### [TASK ITEM]
The answer must be the full listing, reproduced word for word.
*****
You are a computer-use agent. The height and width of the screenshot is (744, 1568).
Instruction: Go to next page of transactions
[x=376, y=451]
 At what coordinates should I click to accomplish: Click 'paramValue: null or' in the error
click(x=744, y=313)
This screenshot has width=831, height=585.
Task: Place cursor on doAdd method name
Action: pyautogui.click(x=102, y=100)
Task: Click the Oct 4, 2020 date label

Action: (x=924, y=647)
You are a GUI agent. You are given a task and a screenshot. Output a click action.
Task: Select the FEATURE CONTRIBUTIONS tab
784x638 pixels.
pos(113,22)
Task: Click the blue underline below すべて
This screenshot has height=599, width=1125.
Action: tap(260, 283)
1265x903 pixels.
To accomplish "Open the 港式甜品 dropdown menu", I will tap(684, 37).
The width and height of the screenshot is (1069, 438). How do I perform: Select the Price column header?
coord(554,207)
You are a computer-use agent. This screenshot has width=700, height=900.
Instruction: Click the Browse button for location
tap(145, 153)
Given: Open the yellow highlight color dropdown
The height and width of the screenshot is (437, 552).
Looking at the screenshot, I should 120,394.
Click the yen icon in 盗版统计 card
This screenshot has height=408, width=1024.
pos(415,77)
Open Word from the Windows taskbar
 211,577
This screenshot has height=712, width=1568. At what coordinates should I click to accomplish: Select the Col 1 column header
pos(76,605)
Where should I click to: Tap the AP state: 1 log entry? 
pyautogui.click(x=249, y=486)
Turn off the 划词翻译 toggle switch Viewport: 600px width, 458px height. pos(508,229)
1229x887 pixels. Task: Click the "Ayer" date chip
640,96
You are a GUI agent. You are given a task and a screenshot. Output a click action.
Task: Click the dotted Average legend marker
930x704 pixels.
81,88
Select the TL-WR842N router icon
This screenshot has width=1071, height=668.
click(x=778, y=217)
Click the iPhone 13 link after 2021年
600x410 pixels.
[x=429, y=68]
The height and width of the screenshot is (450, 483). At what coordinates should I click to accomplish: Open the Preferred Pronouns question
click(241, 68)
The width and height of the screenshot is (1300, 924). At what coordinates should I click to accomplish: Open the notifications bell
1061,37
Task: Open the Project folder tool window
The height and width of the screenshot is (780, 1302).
*****
### [RESULT OF THE EXERCISE]
You are a computer-use agent. The height and width of the screenshot is (744, 1568).
Instruction: Go to next page of transactions
[x=376, y=451]
 At what coordinates should I click to accomplish: Click 'paramValue: null or' in the error
click(x=744, y=313)
This screenshot has width=831, height=585.
Task: Place cursor on doAdd method name
Action: pyautogui.click(x=102, y=100)
Task: Click the Oct 4, 2020 date label

Action: (x=924, y=647)
You are a GUI agent. You are given a task and a screenshot. Output a click action.
Task: Select the FEATURE CONTRIBUTIONS tab
784x638 pixels.
pos(113,22)
Task: Click the blue underline below すべて
This screenshot has height=599, width=1125.
Action: tap(260, 283)
1265x903 pixels.
To accomplish "Open the 港式甜品 dropdown menu", I will tap(684, 37).
The width and height of the screenshot is (1069, 438). How do I perform: Select the Price column header?
coord(554,207)
You are a computer-use agent. This screenshot has width=700, height=900.
Instruction: Click the Browse button for location
tap(145, 153)
Given: Open the yellow highlight color dropdown
The height and width of the screenshot is (437, 552).
Looking at the screenshot, I should 120,394.
Click the yen icon in 盗版统计 card
This screenshot has height=408, width=1024.
pos(415,77)
Open Word from the Windows taskbar
 211,577
This screenshot has height=712, width=1568. At what coordinates should I click to accomplish: Select the Col 1 column header
pos(76,605)
Where should I click to: Tap the AP state: 1 log entry? 
pyautogui.click(x=249, y=486)
Turn off the 划词翻译 toggle switch Viewport: 600px width, 458px height. pos(508,229)
1229x887 pixels. Task: Click the "Ayer" date chip
640,96
You are a GUI agent. You are given a task and a screenshot. Output a click action.
Task: Click the dotted Average legend marker
930x704 pixels.
81,88
Select the TL-WR842N router icon
This screenshot has width=1071, height=668.
click(x=778, y=217)
Click the iPhone 13 link after 2021年
600x410 pixels.
[x=429, y=68]
The height and width of the screenshot is (450, 483). At what coordinates should I click to accomplish: Open the Preferred Pronouns question
click(241, 68)
The width and height of the screenshot is (1300, 924). At what coordinates should I click to accomplish: Open the notifications bell
1061,37
Task: Open the Project folder tool window
The height and width of the screenshot is (780, 1302).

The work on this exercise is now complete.